Abstract
Despite recent progress, corruption is frequently cited as an obstacle inhibiting business in the Europe and Central Asia (ECA) region, and there are considerable differences in corruption across the ECA countries. Regression analyses show that both the level and quality of openness significantly affected corruption in the ECA countries between 1996 and 2009. These findings are robust; they do not depend on the addition of a number of other relevant variables or the choice of estimator – OLS, robust or random-effects generalized least squares.
Acknowledgement
We would like to thank Kevin Bengyak, Huseyin Cakal, Samin Gokcekus, Christopher Morrow, Edward Tower and anonymous referees for their helpful comments and suggestions.
Notes
1 Bonaglia et al. (Citation2001) clearly explain two channels through which economic openness reduces corruption: (1) the number and stringency of the rules and regulations regarding trade, and (2) increased competition. For details, see Krueger (Citation1974), Gatti (Citation1999), Levinsohn (Citation1993), Ades and Di Tella (Citation1999), Smith-Hillman (Citation2007) and Lee and Azfar (Citation2008).

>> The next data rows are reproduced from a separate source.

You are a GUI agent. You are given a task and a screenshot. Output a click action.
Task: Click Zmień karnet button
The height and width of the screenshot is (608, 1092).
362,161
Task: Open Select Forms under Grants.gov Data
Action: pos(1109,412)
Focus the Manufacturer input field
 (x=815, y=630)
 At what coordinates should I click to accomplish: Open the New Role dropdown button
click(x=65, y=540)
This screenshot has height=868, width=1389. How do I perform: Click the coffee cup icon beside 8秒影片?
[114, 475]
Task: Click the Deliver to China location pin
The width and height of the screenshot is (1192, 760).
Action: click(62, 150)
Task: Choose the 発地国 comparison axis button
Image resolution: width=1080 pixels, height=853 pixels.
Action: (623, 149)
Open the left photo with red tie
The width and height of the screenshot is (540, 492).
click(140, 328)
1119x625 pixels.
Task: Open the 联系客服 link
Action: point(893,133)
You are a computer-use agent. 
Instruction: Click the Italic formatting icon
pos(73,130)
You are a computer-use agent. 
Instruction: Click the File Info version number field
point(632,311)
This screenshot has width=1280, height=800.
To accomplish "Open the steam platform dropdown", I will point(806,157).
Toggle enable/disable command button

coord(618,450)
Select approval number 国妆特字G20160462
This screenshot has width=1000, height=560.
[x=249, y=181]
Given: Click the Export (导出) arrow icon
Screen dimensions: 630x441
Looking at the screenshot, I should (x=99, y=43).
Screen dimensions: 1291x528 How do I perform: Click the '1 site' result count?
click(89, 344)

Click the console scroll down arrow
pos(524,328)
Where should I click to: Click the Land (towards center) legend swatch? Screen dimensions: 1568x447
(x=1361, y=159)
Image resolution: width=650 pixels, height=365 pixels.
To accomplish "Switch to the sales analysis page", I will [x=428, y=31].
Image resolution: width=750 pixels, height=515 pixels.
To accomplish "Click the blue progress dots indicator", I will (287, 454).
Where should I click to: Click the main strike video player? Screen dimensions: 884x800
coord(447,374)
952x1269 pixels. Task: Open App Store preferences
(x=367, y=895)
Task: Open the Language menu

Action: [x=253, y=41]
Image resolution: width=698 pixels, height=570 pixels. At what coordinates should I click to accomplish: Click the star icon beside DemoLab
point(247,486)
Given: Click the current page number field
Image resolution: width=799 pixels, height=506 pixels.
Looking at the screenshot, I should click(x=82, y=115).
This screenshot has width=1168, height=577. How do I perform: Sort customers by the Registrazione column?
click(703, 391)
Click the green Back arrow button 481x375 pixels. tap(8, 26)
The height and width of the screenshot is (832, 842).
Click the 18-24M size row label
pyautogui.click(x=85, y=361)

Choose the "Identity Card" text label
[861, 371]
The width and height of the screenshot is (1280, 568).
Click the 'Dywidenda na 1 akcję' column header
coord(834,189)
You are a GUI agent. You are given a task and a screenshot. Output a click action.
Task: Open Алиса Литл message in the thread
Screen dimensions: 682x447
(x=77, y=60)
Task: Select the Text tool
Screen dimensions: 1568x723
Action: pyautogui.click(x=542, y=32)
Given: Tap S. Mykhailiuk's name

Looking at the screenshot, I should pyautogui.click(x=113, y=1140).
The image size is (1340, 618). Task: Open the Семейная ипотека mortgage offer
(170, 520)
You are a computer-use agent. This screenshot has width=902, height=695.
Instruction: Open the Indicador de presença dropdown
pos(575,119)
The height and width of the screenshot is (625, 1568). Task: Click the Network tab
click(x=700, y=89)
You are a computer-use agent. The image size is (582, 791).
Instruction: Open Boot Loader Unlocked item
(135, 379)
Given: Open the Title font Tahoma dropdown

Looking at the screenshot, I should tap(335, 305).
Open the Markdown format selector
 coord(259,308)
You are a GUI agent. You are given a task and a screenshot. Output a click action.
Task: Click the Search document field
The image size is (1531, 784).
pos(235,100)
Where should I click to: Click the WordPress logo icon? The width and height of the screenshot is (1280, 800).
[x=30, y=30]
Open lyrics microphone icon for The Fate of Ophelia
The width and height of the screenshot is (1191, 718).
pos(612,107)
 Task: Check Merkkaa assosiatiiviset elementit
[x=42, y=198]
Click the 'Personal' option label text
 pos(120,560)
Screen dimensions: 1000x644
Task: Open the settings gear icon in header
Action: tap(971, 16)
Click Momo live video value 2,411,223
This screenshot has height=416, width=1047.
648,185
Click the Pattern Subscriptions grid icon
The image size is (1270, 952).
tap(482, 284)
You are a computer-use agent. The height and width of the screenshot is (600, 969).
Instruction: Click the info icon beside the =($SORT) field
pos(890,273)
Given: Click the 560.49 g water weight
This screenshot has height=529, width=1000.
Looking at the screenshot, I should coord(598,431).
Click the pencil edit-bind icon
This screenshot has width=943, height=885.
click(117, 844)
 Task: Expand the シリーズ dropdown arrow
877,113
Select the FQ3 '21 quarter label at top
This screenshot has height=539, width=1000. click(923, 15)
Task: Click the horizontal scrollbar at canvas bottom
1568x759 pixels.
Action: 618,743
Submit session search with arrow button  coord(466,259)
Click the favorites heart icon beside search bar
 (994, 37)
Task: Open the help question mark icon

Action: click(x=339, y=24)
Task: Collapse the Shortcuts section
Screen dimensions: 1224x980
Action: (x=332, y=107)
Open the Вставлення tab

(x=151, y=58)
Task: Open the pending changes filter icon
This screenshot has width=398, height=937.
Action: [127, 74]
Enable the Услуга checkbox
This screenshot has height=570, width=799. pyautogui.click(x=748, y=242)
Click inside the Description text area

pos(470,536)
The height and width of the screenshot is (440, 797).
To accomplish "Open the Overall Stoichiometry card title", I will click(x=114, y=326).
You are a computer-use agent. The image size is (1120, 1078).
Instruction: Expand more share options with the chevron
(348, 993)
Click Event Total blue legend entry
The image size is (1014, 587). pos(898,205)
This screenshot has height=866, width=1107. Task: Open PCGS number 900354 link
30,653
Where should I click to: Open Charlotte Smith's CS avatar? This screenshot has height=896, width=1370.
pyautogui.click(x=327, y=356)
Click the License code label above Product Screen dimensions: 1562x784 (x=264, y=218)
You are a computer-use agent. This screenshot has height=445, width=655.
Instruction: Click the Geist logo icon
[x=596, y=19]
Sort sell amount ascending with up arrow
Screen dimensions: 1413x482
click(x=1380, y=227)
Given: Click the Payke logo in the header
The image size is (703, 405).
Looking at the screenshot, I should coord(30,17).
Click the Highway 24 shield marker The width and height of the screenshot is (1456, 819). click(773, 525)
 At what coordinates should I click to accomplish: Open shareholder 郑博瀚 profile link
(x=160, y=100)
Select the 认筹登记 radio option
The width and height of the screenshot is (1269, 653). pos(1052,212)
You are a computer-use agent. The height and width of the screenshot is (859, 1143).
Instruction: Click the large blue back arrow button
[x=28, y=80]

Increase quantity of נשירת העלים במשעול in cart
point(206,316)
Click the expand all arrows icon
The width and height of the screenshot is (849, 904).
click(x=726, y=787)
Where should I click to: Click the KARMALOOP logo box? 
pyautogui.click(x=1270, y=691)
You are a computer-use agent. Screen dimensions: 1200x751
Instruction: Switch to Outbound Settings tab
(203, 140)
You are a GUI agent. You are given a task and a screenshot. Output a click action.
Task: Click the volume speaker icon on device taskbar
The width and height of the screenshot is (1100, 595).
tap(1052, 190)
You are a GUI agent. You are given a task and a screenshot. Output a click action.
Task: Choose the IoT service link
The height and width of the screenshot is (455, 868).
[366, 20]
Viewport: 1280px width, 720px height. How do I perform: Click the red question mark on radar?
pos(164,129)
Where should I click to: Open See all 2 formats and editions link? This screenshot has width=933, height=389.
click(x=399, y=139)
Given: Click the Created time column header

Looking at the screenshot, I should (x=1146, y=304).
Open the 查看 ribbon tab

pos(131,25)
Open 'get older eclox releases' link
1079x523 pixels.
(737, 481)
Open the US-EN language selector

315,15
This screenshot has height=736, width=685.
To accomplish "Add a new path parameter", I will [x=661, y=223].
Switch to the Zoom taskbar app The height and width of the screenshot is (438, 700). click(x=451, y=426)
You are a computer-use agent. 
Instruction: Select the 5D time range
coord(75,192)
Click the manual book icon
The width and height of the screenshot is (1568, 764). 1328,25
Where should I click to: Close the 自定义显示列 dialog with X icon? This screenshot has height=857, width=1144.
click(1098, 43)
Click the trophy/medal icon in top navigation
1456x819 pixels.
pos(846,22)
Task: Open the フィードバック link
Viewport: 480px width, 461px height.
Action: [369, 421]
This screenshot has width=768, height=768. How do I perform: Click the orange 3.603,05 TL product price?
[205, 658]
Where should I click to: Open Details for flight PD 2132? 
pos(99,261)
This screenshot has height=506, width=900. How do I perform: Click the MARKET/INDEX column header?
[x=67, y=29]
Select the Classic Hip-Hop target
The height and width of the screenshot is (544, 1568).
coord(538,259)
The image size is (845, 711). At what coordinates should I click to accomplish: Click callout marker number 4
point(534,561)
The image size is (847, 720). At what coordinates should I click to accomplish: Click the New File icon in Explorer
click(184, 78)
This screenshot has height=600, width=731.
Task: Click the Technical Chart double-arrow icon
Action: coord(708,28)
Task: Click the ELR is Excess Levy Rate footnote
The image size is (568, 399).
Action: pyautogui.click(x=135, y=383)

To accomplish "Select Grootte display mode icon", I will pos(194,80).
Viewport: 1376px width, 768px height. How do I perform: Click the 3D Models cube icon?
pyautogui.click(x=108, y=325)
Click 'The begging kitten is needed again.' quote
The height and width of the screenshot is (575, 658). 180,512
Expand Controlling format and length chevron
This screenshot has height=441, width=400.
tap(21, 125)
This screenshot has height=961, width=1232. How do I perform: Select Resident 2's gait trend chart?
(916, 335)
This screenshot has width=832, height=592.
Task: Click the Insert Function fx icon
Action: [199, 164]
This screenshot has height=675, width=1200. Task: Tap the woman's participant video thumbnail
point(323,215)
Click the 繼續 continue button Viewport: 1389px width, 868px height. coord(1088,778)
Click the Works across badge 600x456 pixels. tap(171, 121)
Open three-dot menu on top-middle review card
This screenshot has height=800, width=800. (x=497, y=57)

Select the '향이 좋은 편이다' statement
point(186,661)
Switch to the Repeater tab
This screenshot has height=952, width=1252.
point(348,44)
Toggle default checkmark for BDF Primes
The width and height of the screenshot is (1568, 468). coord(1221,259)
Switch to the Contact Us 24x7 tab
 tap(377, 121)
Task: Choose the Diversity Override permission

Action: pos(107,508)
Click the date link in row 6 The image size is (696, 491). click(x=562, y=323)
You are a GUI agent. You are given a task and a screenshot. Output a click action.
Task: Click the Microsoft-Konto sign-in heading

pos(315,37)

2 In order to avoid potential problems due to using Transparency International’s Corruption Perception Index as the dependent variable and as an ingredient in calculating the openness index, we used International Country Risk Guide (ICRG) corruption score in constructing the openness index.
3 Although we started with all of the 30 ECA countries (according to the World Bank classification), we ended up 26 countries either due to unavailability of corruption, income or other statistics. Moreover, our data set is unbalanced because for a number of countries corruption indicator was not available for various years.
4 To take into account the presence of outliers or influential observations, we utilized the robust regression command in Stata, rreg.
5 Fixed-effects models cannot be used to investigate time-invariant causes of the dependent variables. Because we had reason to believe that differences across ECA countries, in terms of time-invariant variables, that is, ELF and EU membership could have some influence on level of perceived corruption, we used random effects rather than fixed-effects model.
6 To decide between a random-effects regression and a simple OLS regression, to test the null hypothesis that variances across countries is zero, that is, no panel effect, we conducted the Breusch and Pagan Lagrangian multiplier test. We rejected the null hypotheses both for Equations 1 and 2.